→ **Task instructions**
Your output should be the listing itself, repeated exactly.

....

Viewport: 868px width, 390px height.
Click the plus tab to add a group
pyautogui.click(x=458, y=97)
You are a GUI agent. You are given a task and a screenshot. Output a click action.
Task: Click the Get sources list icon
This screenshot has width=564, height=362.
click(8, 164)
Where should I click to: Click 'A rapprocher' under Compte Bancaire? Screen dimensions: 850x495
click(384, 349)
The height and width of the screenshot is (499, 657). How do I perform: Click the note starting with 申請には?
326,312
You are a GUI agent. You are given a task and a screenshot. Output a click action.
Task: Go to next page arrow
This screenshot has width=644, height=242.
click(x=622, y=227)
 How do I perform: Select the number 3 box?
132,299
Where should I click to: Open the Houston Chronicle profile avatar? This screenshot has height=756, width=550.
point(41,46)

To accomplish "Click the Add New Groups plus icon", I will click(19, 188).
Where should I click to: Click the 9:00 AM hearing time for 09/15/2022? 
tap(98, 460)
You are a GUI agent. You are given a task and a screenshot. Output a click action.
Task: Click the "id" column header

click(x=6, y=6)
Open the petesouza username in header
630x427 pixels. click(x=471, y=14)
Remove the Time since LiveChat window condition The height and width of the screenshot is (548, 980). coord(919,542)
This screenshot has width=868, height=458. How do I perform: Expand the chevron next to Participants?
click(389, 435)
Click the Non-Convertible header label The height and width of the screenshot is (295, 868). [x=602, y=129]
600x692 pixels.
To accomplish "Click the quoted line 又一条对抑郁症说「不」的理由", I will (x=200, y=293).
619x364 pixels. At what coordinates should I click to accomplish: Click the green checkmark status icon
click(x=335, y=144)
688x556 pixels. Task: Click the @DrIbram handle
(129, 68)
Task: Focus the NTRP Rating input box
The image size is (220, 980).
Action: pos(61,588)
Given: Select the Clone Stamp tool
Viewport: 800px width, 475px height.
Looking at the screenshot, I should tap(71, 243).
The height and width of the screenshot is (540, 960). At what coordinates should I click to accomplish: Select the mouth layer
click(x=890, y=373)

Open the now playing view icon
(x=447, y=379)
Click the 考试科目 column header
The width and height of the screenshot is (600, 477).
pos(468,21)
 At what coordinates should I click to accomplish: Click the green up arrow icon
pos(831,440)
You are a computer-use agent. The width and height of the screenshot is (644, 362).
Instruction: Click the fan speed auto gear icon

....

→ **Solution below**
Viewport: 868px width, 390px height.
Click the plus tab to add a group
pyautogui.click(x=458, y=97)
You are a GUI agent. You are given a task and a screenshot. Output a click action.
Task: Click the Get sources list icon
This screenshot has width=564, height=362.
click(8, 164)
Where should I click to: Click 'A rapprocher' under Compte Bancaire? Screen dimensions: 850x495
click(384, 349)
The height and width of the screenshot is (499, 657). How do I perform: Click the note starting with 申請には?
326,312
You are a GUI agent. You are given a task and a screenshot. Output a click action.
Task: Go to next page arrow
This screenshot has width=644, height=242.
click(x=622, y=227)
 How do I perform: Select the number 3 box?
132,299
Where should I click to: Open the Houston Chronicle profile avatar? This screenshot has height=756, width=550.
point(41,46)

To accomplish "Click the Add New Groups plus icon", I will click(19, 188).
Where should I click to: Click the 9:00 AM hearing time for 09/15/2022? 
tap(98, 460)
You are a GUI agent. You are given a task and a screenshot. Output a click action.
Task: Click the "id" column header

click(x=6, y=6)
Open the petesouza username in header
630x427 pixels. click(x=471, y=14)
Remove the Time since LiveChat window condition The height and width of the screenshot is (548, 980). coord(919,542)
This screenshot has width=868, height=458. How do I perform: Expand the chevron next to Participants?
click(389, 435)
Click the Non-Convertible header label The height and width of the screenshot is (295, 868). [x=602, y=129]
600x692 pixels.
To accomplish "Click the quoted line 又一条对抑郁症说「不」的理由", I will (x=200, y=293).
619x364 pixels. At what coordinates should I click to accomplish: Click the green checkmark status icon
click(x=335, y=144)
688x556 pixels. Task: Click the @DrIbram handle
(129, 68)
Task: Focus the NTRP Rating input box
The image size is (220, 980).
Action: pos(61,588)
Given: Select the Clone Stamp tool
Viewport: 800px width, 475px height.
Looking at the screenshot, I should tap(71, 243).
The height and width of the screenshot is (540, 960). At what coordinates should I click to accomplish: Select the mouth layer
click(x=890, y=373)

Open the now playing view icon
(x=447, y=379)
Click the 考试科目 column header
The width and height of the screenshot is (600, 477).
pos(468,21)
 At what coordinates should I click to accomplish: Click the green up arrow icon
pos(831,440)
You are a computer-use agent. The width and height of the screenshot is (644, 362).
Instruction: Click the fan speed auto gear icon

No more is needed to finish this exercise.